■ **Source document**
**********
2011-04-26

Hocus Pocus, Abra Cadabra

By now it's generally accepted that the magical phrase "Hocus pocus" is a corruption of the Latin liturgical phrase "Hoc est corpus meum" ("This is my body...") spoken by Catholic priests at the critical moment in the Mass.

Unfortunately, the magical phrase "Abracadabra" does not have a similarly well-established origin. Here is my hypothesis.

Through a mechanism of corruption like that which produced "Hocus pocus", "Abracadabra" has its origin in the Latin liturgical phrase "Ave verum cadaver" -- "Hail, the true cadaver", i.e. of the slain Christ.
(However, it is interesting to note that "Abracadabra" sounds more similar to the plural form, "Ave vera cadavera". What bodies this could have been referring to, I don't know...)

3 comments:

  1. This comment has been removed by the author.

    ReplyDelete
  2. Actually, I probably shouldn't say that "Ave verum cadaver" is a liturgical phrase. It does not seem to appear in any liturgical text (that Google knows about, anyway).

    What does occur in liturgy is the phrase "Ave verum corpus" -- "Hail, the true body" -- and it's entirely conceivable that someone, either by design or simply faulty memory, changed that to "Ave verum cadaver" at some point.

    ReplyDelete
  3. For you Latin nitpickers out there: yes, "cadaver" and "corpus" are both 3rd declension nouns.
**********
■ **Extracted records**
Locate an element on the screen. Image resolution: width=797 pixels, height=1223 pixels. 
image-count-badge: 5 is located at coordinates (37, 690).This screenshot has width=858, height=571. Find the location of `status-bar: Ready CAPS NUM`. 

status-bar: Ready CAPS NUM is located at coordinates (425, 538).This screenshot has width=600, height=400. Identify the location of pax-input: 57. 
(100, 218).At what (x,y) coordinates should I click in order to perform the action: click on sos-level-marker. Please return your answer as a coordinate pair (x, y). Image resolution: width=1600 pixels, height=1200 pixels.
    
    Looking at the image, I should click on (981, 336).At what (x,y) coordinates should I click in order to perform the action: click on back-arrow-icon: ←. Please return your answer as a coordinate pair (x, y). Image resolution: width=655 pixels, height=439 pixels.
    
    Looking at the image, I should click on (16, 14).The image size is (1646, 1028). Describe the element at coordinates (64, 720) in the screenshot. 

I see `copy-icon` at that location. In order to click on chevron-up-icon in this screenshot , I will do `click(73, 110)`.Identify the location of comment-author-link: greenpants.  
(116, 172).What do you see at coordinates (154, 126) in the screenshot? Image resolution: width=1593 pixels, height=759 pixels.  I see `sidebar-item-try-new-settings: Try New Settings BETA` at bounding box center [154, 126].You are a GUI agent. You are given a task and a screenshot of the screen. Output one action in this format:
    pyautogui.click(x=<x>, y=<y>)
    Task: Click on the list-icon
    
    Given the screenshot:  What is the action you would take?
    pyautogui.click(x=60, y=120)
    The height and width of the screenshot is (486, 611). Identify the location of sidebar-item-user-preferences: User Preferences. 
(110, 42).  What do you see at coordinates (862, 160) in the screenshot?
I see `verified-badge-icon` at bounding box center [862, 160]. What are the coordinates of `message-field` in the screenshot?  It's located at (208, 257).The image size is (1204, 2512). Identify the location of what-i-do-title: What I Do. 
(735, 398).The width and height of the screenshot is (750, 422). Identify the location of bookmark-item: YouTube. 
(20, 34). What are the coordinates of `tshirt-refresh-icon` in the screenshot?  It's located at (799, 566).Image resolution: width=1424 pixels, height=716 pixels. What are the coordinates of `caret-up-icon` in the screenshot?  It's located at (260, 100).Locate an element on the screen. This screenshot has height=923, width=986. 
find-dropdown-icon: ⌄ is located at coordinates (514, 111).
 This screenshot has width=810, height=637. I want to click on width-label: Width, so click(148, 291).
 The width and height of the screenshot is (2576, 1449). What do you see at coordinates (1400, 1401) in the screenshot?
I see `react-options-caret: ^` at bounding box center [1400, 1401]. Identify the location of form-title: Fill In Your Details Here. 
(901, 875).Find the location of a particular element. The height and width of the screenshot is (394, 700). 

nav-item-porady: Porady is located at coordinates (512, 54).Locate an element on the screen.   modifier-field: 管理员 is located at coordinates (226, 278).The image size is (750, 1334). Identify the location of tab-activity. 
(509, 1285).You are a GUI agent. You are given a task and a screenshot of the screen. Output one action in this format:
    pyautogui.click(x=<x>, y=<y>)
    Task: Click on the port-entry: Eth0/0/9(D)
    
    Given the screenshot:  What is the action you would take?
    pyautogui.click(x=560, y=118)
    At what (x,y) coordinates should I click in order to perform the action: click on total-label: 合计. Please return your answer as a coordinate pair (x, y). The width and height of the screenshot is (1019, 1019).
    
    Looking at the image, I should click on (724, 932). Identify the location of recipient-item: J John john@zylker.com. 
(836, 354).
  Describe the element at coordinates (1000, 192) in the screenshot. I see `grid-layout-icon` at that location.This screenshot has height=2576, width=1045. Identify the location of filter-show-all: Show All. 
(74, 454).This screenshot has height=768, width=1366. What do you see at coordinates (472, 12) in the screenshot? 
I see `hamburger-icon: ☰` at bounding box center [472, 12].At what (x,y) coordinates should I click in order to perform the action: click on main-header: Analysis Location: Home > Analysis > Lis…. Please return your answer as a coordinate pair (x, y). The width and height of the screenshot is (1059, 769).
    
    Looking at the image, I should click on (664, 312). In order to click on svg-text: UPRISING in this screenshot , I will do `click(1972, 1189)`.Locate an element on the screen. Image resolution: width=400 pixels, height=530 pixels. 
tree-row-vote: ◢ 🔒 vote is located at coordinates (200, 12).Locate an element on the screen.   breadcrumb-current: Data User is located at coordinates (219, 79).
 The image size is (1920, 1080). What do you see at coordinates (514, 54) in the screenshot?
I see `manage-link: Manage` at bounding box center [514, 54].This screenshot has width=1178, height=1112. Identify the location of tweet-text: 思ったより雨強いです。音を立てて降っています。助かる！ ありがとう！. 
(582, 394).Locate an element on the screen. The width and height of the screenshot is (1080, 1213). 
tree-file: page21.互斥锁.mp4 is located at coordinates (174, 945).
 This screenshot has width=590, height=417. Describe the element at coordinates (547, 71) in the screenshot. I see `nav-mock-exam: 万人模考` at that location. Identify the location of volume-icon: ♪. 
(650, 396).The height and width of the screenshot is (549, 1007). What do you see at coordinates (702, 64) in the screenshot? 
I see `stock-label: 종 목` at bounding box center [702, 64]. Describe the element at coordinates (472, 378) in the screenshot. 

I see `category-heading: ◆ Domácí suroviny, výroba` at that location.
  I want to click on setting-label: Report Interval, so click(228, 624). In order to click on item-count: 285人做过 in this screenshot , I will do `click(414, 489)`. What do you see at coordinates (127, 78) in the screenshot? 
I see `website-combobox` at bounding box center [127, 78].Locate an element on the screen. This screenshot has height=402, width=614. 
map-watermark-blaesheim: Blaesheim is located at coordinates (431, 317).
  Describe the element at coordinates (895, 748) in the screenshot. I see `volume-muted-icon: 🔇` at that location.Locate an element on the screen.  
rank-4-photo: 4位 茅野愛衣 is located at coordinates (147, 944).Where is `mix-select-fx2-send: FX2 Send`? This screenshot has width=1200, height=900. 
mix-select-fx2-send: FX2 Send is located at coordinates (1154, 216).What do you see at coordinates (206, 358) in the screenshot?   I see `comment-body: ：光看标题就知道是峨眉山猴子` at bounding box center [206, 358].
**********
■ **Exercise directions**
In the blog post on the origins of "Hocus pocus" and "Abracadabra," rewrite the stretch from "What does occur" through "at some point.", replacing "faulty memory" with "poor recall".

■ **Task output**
What does occur in liturgy is the phrase "Ave verum corpus" -- "Hail, the true body" -- and it's entirely conceivable that someone, either by design or simply poor recall, changed that to "Ave verum cadaver" at some point.